YOUR TASK =>
Your reply should consist only of the lines from the one with "Task: Open the first admin's photo avatar" through the end of the entries, transcribed exactly. Pictures stay out.

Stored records
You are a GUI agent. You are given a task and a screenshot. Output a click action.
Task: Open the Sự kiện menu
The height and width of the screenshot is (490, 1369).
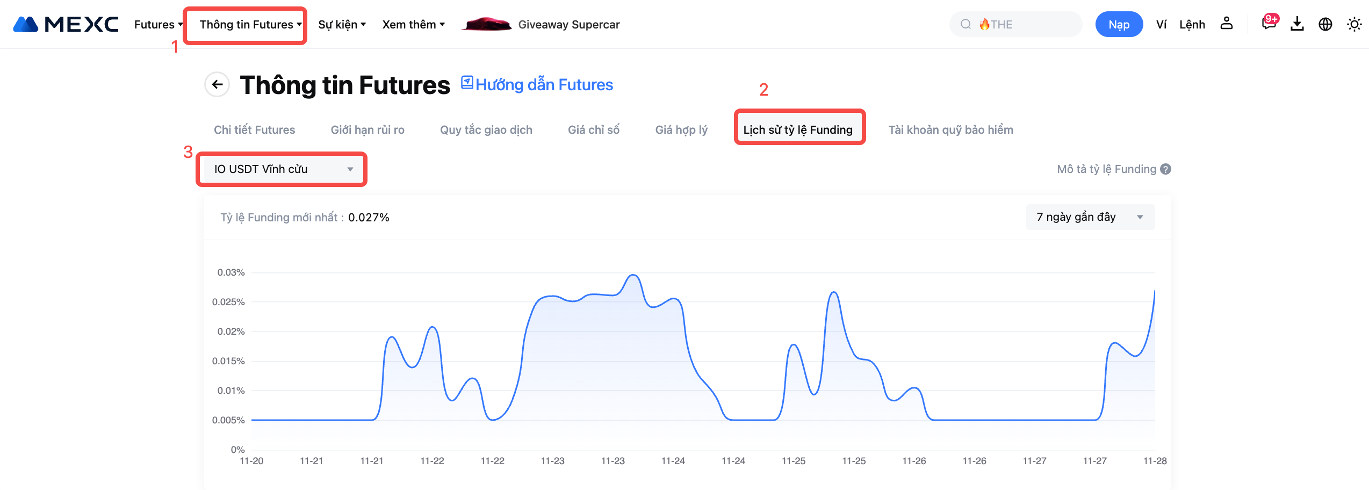(342, 25)
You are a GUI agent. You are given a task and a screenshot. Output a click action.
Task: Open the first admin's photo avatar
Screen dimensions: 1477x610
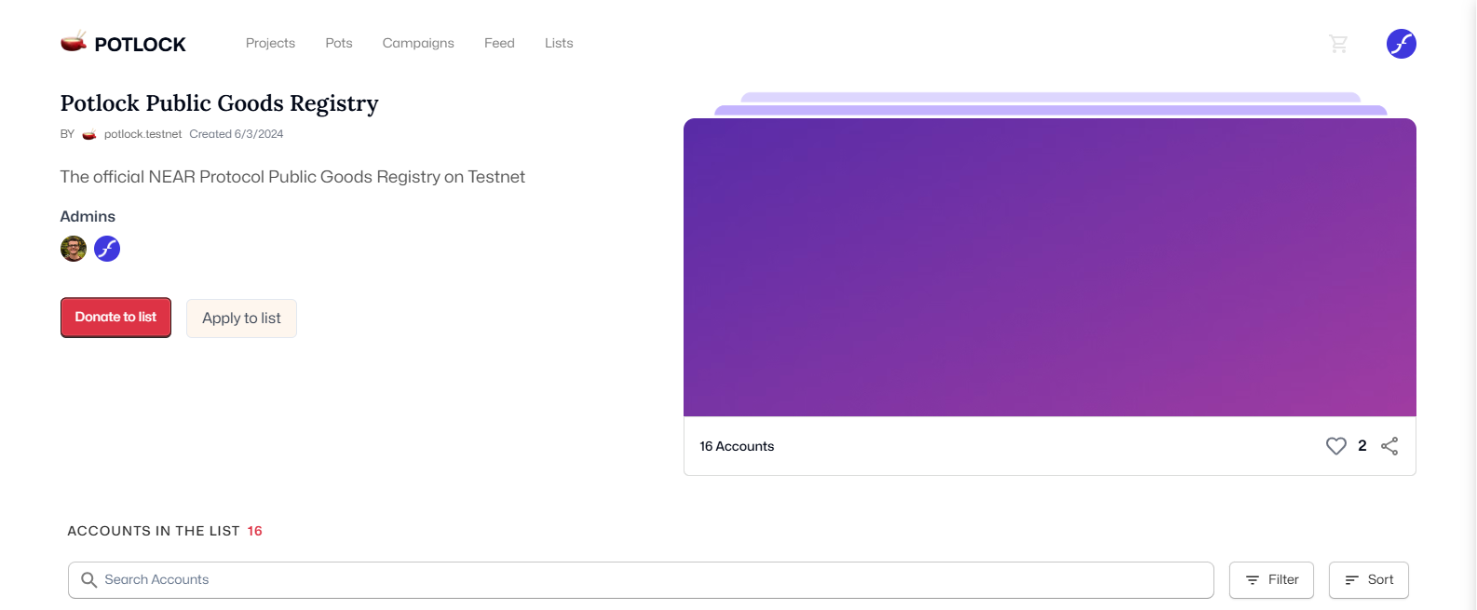click(74, 249)
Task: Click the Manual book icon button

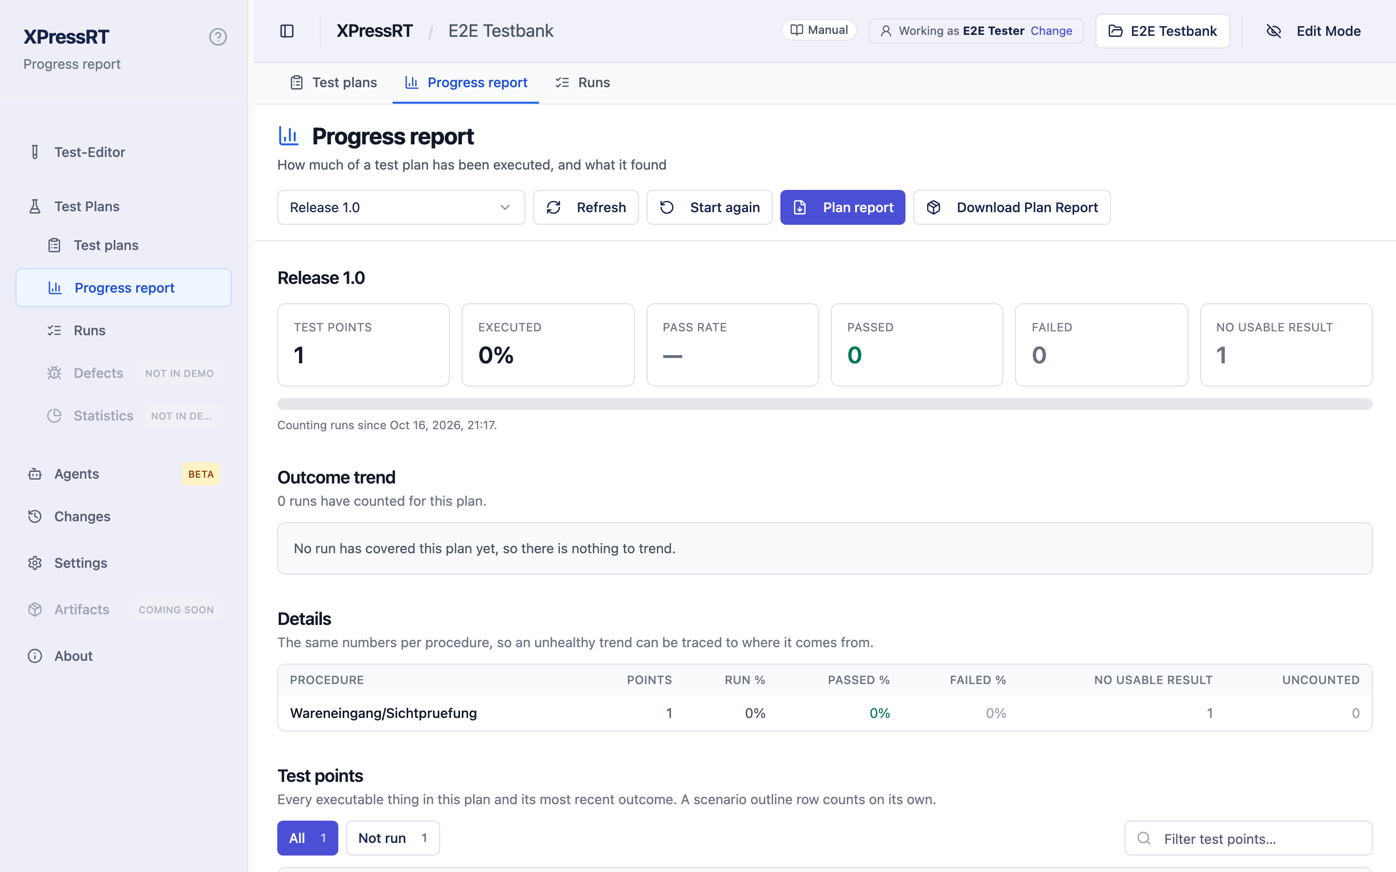Action: click(x=819, y=30)
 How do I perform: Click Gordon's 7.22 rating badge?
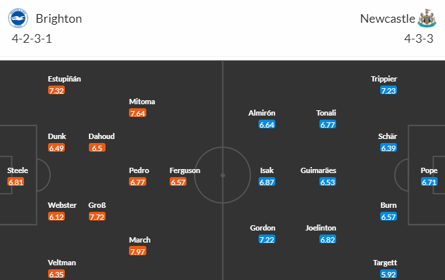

ANSWER FOR THIS EXERCISE =>
Task: Open the first admin's photo avatar
Screen dimensions: 1477x610
click(74, 249)
Task: Click the Manual book icon button

Action: click(x=819, y=30)
 How do I perform: Click Gordon's 7.22 rating badge?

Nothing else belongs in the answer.